EL MÉTODO (GRONHÖLM)

La duda entre lo conocido y lo por conocer, a medida que uno envejece, se hace menos turbulenta, y la claridad se impone a la tiniebla, del mismo modo que el goce sobrepuja a la ansiedad. Me pasa a menudo con los libros; también, aunque en menor medida, con el cine.

Viene esto a cuento de que ayer, a la hora de mi película diaria, se estableció la duda entre si ver una película de nuevo cuño (Moneyball, de Bennett Miller, el director de Capote) o ver una más antigua y que ya había visto tres veces antes (El método, de Marcelo Piñeyro). En el caso de ayer, la duda tardó cuatro segundos y medio en resolverse a favor de esta última, porque yo en ese momento requería emociones fuertes, sin que hubiera tiros ni apocalipsis, y la primera las prometía, pero la segunda las aseguraba. De modo que vi otra vez El método.
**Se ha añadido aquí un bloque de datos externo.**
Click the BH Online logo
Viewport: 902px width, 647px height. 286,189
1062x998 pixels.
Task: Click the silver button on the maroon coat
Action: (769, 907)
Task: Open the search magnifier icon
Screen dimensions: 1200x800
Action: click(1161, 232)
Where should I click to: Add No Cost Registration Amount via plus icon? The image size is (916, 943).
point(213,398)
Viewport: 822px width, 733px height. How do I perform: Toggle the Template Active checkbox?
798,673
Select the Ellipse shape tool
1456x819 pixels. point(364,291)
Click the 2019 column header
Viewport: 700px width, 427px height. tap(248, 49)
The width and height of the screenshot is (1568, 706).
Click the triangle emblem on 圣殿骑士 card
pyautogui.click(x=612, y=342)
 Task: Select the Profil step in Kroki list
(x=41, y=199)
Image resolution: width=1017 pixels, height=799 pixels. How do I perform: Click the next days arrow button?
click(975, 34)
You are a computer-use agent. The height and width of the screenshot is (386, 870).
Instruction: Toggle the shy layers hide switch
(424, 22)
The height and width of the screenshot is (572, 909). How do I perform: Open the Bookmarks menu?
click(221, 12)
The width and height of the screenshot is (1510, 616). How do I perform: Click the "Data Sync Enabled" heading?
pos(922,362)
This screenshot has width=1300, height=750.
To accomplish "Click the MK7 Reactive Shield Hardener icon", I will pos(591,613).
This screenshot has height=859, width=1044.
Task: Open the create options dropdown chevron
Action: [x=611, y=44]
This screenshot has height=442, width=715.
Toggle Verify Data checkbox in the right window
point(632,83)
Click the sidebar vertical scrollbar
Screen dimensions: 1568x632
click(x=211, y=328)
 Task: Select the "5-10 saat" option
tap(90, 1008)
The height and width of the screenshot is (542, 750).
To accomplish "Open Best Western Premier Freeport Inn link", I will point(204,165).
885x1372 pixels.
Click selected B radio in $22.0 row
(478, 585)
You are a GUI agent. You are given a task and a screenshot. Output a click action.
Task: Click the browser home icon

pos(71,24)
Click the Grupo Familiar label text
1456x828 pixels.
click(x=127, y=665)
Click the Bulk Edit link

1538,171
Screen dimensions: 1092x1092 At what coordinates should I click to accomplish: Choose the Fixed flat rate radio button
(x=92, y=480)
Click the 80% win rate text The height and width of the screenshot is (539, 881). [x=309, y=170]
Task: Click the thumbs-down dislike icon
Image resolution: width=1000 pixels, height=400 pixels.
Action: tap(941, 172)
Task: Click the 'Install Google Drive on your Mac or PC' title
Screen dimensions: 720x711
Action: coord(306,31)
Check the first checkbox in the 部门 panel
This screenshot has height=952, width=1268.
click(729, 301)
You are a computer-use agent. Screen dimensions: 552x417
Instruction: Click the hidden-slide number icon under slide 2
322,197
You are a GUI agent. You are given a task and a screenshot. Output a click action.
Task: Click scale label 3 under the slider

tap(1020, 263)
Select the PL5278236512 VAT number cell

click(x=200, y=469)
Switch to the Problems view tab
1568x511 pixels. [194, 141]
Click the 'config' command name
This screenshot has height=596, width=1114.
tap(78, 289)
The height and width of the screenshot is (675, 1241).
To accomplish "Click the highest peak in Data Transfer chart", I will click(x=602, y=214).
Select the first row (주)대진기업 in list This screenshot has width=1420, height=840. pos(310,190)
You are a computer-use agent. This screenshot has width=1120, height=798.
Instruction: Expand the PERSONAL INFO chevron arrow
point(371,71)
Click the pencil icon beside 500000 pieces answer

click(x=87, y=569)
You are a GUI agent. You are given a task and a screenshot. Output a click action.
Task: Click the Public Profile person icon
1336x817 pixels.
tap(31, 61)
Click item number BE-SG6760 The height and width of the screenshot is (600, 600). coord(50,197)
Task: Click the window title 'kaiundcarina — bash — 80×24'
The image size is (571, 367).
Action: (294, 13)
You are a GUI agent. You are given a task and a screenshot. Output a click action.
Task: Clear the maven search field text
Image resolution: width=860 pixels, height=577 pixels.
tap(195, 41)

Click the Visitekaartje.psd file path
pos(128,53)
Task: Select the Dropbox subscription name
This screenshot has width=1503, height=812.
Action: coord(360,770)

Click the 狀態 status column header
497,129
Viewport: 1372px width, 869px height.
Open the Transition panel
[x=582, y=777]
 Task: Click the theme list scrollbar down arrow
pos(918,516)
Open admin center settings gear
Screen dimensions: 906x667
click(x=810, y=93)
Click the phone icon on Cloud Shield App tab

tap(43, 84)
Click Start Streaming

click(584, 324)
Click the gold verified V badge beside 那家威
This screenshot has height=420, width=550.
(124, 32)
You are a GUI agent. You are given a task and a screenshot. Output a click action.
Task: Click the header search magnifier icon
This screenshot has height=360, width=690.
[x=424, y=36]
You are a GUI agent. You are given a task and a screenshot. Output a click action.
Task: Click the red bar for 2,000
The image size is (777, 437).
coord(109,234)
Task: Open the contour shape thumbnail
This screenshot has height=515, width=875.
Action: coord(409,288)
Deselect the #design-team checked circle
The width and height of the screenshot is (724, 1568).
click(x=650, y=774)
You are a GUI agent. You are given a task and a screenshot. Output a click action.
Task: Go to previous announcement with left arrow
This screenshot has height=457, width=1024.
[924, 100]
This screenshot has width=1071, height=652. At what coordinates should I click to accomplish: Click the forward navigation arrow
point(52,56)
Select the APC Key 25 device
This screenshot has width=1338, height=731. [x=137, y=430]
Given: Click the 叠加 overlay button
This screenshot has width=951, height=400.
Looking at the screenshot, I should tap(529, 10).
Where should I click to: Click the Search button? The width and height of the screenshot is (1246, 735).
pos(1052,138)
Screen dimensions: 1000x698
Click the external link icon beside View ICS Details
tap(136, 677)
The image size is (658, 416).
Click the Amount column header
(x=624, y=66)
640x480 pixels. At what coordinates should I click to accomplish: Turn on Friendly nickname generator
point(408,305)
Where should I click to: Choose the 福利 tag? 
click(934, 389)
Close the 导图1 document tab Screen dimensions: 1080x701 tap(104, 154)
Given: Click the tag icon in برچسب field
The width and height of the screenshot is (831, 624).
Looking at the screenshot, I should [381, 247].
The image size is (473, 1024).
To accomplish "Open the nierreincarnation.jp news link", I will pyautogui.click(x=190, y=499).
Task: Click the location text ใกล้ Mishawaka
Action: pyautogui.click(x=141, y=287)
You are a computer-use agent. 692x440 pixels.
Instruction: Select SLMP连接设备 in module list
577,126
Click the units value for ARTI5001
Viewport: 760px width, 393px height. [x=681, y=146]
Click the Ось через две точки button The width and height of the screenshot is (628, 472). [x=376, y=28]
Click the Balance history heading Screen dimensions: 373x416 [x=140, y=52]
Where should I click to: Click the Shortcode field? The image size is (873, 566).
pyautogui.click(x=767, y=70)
La experiencia, no por repetida menos intensa, fue como un subidón de adrenalina pura. En un marco muy reducido, unos personajes perfectamente dibujados e individualizados, luchan con todas sus armas mentales y caracterológicas, en una lucha de la que sólo acabará venciendo uno: quien ocupará el puesto para el que una empresa ha convocado esa selección de personal. La anécdota puede consultarse en cualquier lado, no procede explayarla acá.

Pero qué trama, qué actores, qué alternancia de planos, qué guión, qué intensidad, qué crítica más feroz al capitalismo salvaje, qué sensación de novedad a pesar de conocer perfectamente lo que sucede.

Con obras así, ¿quién se arriesga a que lo que vayamos a ver nos defraude? He aquí la reflexión de un viejo. Bien lúcido, eso sí.